_EXERCISE PROMPT:_ Word for word, transcribe all the entries shown below.

_INFORMATION SHOWN:_
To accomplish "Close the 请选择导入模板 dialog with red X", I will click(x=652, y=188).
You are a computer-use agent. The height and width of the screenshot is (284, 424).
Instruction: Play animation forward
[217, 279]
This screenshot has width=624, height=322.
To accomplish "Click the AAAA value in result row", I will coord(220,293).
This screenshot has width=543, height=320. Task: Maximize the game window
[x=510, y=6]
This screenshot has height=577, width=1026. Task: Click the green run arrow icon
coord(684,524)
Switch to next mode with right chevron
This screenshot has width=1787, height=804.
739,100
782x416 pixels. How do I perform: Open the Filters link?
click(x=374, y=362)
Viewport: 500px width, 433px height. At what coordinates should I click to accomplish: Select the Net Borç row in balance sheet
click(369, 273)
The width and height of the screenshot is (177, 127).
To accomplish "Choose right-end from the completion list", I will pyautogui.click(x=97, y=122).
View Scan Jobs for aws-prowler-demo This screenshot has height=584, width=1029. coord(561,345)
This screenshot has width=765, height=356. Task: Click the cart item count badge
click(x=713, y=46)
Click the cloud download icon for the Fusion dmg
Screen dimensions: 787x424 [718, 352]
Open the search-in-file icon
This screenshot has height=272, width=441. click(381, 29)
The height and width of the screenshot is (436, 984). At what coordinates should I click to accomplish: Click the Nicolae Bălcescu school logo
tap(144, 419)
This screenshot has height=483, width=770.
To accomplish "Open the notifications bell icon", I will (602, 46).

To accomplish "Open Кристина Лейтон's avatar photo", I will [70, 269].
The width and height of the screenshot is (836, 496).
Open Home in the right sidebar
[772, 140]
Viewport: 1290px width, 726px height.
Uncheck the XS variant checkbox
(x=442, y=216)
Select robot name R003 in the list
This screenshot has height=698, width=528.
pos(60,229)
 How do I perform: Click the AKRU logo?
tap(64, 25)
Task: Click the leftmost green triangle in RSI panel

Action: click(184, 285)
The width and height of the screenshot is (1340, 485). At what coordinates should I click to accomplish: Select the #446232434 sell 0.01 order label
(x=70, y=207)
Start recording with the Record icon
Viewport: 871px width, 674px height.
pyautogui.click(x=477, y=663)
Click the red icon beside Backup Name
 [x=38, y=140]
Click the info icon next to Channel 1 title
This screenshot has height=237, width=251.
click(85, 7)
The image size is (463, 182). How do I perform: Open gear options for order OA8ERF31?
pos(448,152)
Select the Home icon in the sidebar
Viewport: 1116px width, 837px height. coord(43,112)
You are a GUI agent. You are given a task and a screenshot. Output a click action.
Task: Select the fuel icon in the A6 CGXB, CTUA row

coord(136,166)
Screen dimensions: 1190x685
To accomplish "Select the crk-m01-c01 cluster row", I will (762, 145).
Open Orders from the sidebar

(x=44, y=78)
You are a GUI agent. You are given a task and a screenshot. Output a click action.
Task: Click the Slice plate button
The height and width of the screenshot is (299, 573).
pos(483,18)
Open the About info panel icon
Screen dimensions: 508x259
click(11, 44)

_WRITTEN ANSWER:_
To accomplish "Close the 请选择导入模板 dialog with red X", I will click(x=652, y=188).
You are a computer-use agent. The height and width of the screenshot is (284, 424).
Instruction: Play animation forward
[217, 279]
This screenshot has width=624, height=322.
To accomplish "Click the AAAA value in result row", I will coord(220,293).
This screenshot has width=543, height=320. Task: Maximize the game window
[x=510, y=6]
This screenshot has height=577, width=1026. Task: Click the green run arrow icon
coord(684,524)
Switch to next mode with right chevron
This screenshot has width=1787, height=804.
739,100
782x416 pixels. How do I perform: Open the Filters link?
click(x=374, y=362)
Viewport: 500px width, 433px height. At what coordinates should I click to accomplish: Select the Net Borç row in balance sheet
click(369, 273)
The width and height of the screenshot is (177, 127).
To accomplish "Choose right-end from the completion list", I will pyautogui.click(x=97, y=122).
View Scan Jobs for aws-prowler-demo This screenshot has height=584, width=1029. coord(561,345)
This screenshot has width=765, height=356. Task: Click the cart item count badge
click(x=713, y=46)
Click the cloud download icon for the Fusion dmg
Screen dimensions: 787x424 [718, 352]
Open the search-in-file icon
This screenshot has height=272, width=441. click(381, 29)
The height and width of the screenshot is (436, 984). At what coordinates should I click to accomplish: Click the Nicolae Bălcescu school logo
tap(144, 419)
This screenshot has height=483, width=770.
To accomplish "Open the notifications bell icon", I will (602, 46).

To accomplish "Open Кристина Лейтон's avatar photo", I will [70, 269].
The width and height of the screenshot is (836, 496).
Open Home in the right sidebar
[772, 140]
Viewport: 1290px width, 726px height.
Uncheck the XS variant checkbox
(x=442, y=216)
Select robot name R003 in the list
This screenshot has height=698, width=528.
pos(60,229)
 How do I perform: Click the AKRU logo?
tap(64, 25)
Task: Click the leftmost green triangle in RSI panel

Action: click(184, 285)
The width and height of the screenshot is (1340, 485). At what coordinates should I click to accomplish: Select the #446232434 sell 0.01 order label
(x=70, y=207)
Start recording with the Record icon
Viewport: 871px width, 674px height.
pyautogui.click(x=477, y=663)
Click the red icon beside Backup Name
 [x=38, y=140]
Click the info icon next to Channel 1 title
This screenshot has height=237, width=251.
click(85, 7)
The image size is (463, 182). How do I perform: Open gear options for order OA8ERF31?
pos(448,152)
Select the Home icon in the sidebar
Viewport: 1116px width, 837px height. coord(43,112)
You are a GUI agent. You are given a task and a screenshot. Output a click action.
Task: Select the fuel icon in the A6 CGXB, CTUA row

coord(136,166)
Screen dimensions: 1190x685
To accomplish "Select the crk-m01-c01 cluster row", I will (762, 145).
Open Orders from the sidebar

(x=44, y=78)
You are a GUI agent. You are given a task and a screenshot. Output a click action.
Task: Click the Slice plate button
The height and width of the screenshot is (299, 573).
pos(483,18)
Open the About info panel icon
Screen dimensions: 508x259
click(11, 44)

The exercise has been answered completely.